Address: Universitätsring 4 – 1010 Vienna
6. Hawelka Cafe
Café Hawelka was opened in 1939 by Leopold Hawelka. The decor is traditional, said to have not been renovated since it opened. The café is a well-known meeting point for the Viennese art scene, and the atmosphere was characterized by artists and individualists, especially in the 1960s and 1970s.
The Hawelka specialty is the buns, which are prepared according to an original Bohemian recipe. Buchteln are sweet, filled yeast dumplings.
Address: Dorotheergasse 6, A – 1010 Vienna
7. Gerstner K. u. K. Hofzuckerbäcker
The Café Gerstner K. u. K. is located right next to the Vienna State Opera in Palais Todesco. The traditional ambience is emphasized by historical ceiling paintings, gold-decorated wood paneling and fireplaces.
A large curved spiral staircase leads from the shop on the ground floor to the first floor, where you can enjoy the view of the Vienna State Opera in a living room atmosphere. Viennese cuisine is served on the second floor. In summer you can sit in the palm-covered inner courtyard garden. The café is known for its handmade pastries.
Address: Kärntner Strasse 51, A – Vienna
8. Cafe Sperl
Founded in 1880, Café Sperl near Naschmarkt is considered an insider tip for locals, for a long time it was known as an artist and military café. Today, many writers and artists are represented here who have their regulars' table in Sperl. The café was completely renovated in the 1970s, preserving the traditional atmosphere.
A large selection of daily newspapers is available, and if you feel like it, you can try your luck at one of the three billiard tables. The piano is played on Sundays, and in the summer you can sit in the garden in front of the café. The café is known for its original Viennese cuisine and for its daily homemade pastries.
Address: Gumpendorfer Strasse 11, A – 1060 Vienna
9. Café Schwarzenberg
Ever since it opened in the 19th century, Café Schwarzenberg has not attracted artists and writers, but personalities from business. The interior of Vienna's oldest Ringstrasse café is very traditional. Fine wood, full-length wall mirrors, small tiles on the vaulted high ceiling and imposing Art Deco chandeliers, together with the semi-circular leather armchairs and the stone floor, convey an elegant atmosphere.
The café is particularly popular with tourists. Vernissages, concerts or readings are often held. The menu features fresh pastries every day as well as various Viennese specialties.
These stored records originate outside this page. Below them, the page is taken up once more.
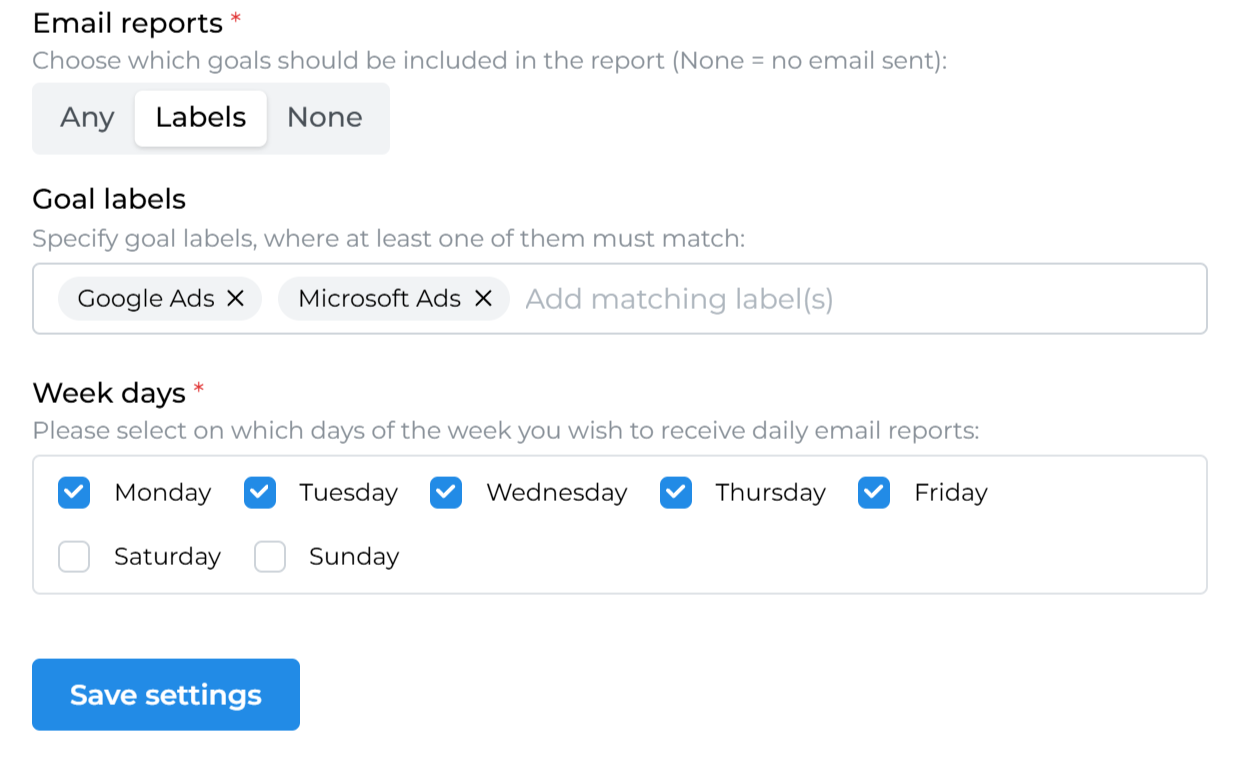Screen dimensions: 1240x772
Task: Click the Google Ads chip text
Action: pyautogui.click(x=146, y=299)
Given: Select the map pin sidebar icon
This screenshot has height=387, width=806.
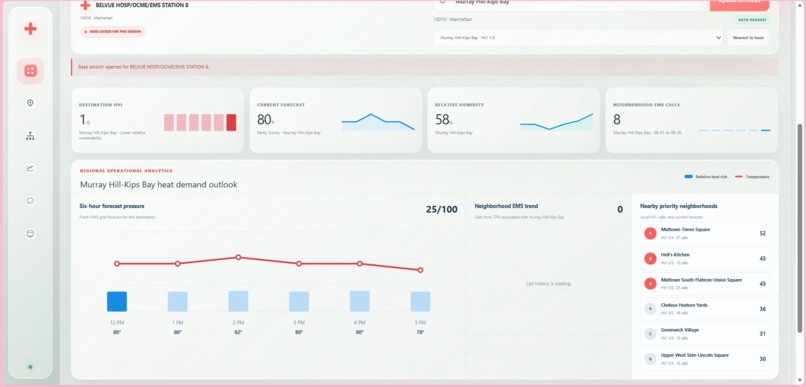Looking at the screenshot, I should [x=30, y=103].

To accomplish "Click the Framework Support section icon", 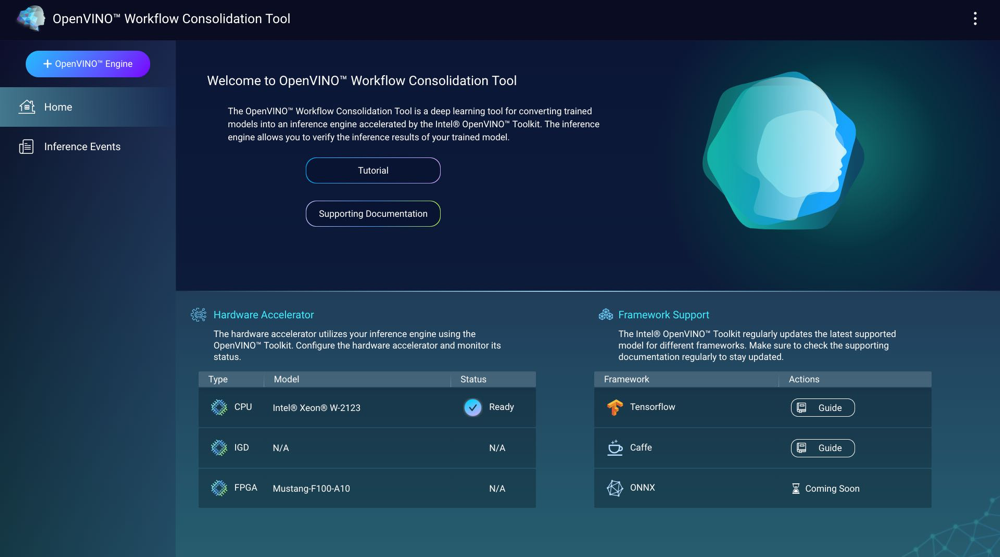I will pyautogui.click(x=605, y=315).
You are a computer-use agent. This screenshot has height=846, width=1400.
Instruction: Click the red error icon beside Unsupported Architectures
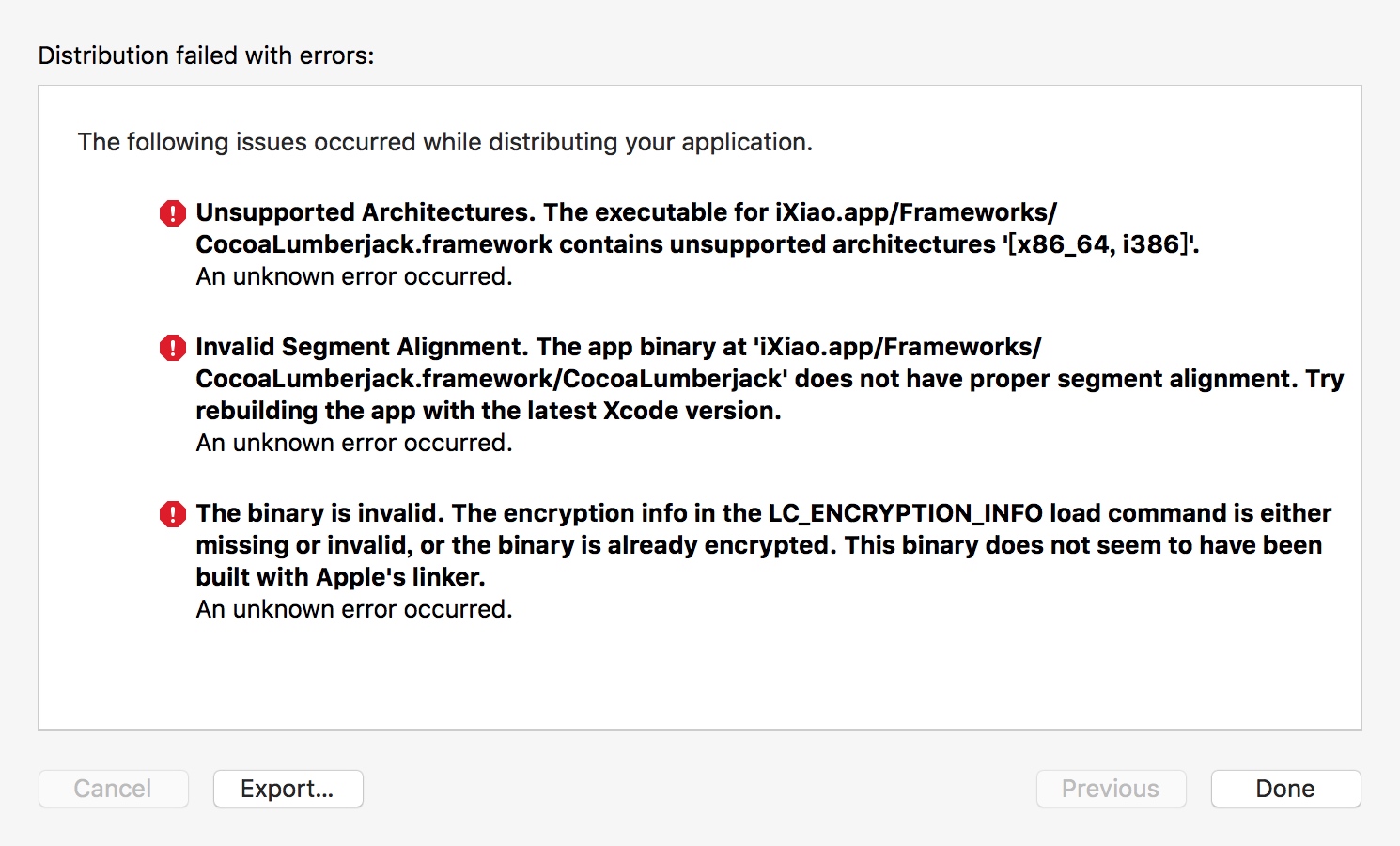[x=173, y=213]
Address: Kärntner Ring 17, A – 1010 Vienna
10. Café Frauenhuber
The building in which the traditional Frauenhuber coffee house is located dates back to 1746. Wolfgang Amadeus Mozart and Ludwig van Beethoven personally played table music for the guests here in November 1788.
The café has been run under the Frauenhuber name since 1891. It is one of the oldest of its kind in Vienna and is considered to be the oldest café that is still continuously operated as a Viennese coffee house. In summer, chairs are set up in front of the café.